Monday, May 11, 2009

SAW BOTH WOLVERINE AND TREK

...And it's interesting that here we have two movies, both re-interpreting franchises that began in continuing-serial formats for the purpose of intermittent-serial films. where both original franchises were very continuity-intensive.

The approaches of the two new films are essentially opposite to one another. While the X-MEN film franchise never did follow closely the continuity of the X-comics, once the first film established its own take on the mutants, that take then became canon with the scope of the films. Thus WOLVERINE is a fill-in-the-blank tale that establishes what happened with the character before he debuted in the X-films. The results are modestly enjoyable but not particularly inspired: I'll be surprised if WOLVERINE makes very many "best superhero film" lists.

J.J. Abrams' STAR TREK, though, goes out of its way to acknowledge the canon created by the continuing TV-serials and the intermittent bigscreen movies, and then subverts that canon by creating a new "timeline" which effectively gets the "Abramsverse" out from under the huge weight of TREK continuity built up by pioneer Roddenberry and his crew, and then continued (some would say run into the ground) by Rick Berman and his crew.

My main qualm about the new Abrams franchise, though, is that I question whether Abrams can wrap his mind around a science-fictional theme that doesn't involve crashing planets and messed-up timelines. I had little love for the reliance on technobabble seen in the Bermanverse, but the Abramsverse goes to the other extreme, giving us what is basically a thriller with SF elements that garnish it, like those ALIAS episodes where Sydney had to chase around after some super-doohickey or other.

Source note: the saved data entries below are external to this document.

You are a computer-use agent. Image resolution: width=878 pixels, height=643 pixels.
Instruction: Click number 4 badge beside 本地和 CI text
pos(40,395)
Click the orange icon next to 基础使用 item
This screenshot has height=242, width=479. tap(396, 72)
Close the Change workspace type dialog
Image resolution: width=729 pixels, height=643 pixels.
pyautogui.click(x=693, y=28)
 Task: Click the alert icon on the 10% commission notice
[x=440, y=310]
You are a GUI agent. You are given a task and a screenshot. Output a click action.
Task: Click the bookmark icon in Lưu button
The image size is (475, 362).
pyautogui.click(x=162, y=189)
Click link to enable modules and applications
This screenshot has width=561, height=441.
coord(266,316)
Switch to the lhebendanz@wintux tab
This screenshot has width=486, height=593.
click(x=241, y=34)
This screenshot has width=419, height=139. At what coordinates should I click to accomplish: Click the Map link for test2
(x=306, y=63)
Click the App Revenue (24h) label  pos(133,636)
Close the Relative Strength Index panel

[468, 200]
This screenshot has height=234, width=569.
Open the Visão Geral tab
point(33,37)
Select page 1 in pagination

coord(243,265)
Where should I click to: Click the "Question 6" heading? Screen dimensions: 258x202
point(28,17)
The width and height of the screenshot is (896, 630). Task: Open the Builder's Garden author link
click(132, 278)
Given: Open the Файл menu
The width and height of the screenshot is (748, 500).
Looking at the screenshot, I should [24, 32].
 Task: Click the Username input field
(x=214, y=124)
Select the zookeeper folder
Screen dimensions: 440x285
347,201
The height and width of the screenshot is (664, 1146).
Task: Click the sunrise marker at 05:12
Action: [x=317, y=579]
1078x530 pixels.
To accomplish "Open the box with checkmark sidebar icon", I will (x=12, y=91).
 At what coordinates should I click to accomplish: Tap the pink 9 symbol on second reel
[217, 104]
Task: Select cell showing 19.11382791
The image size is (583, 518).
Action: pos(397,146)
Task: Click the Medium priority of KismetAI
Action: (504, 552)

Of couse, Abrams may not stick with the franchise as a director, and so there may be wiggle room for someone to build on his ideas and incorporate more of the best Roddenberry motifs-- perhaps in the way Louis Letterier made a better HULK movie by building on what Ang Lee established, and then cross-pollinating elements from the comic and TV series.

I give both WOLVERINE and TREK both a rating of "fair."

1 comment:

Curt Purcell said...

Shame about Wolverine. I haven't seen it yet, and may just wait for dvd. Star Trek sounds worth a look by all accounts, though.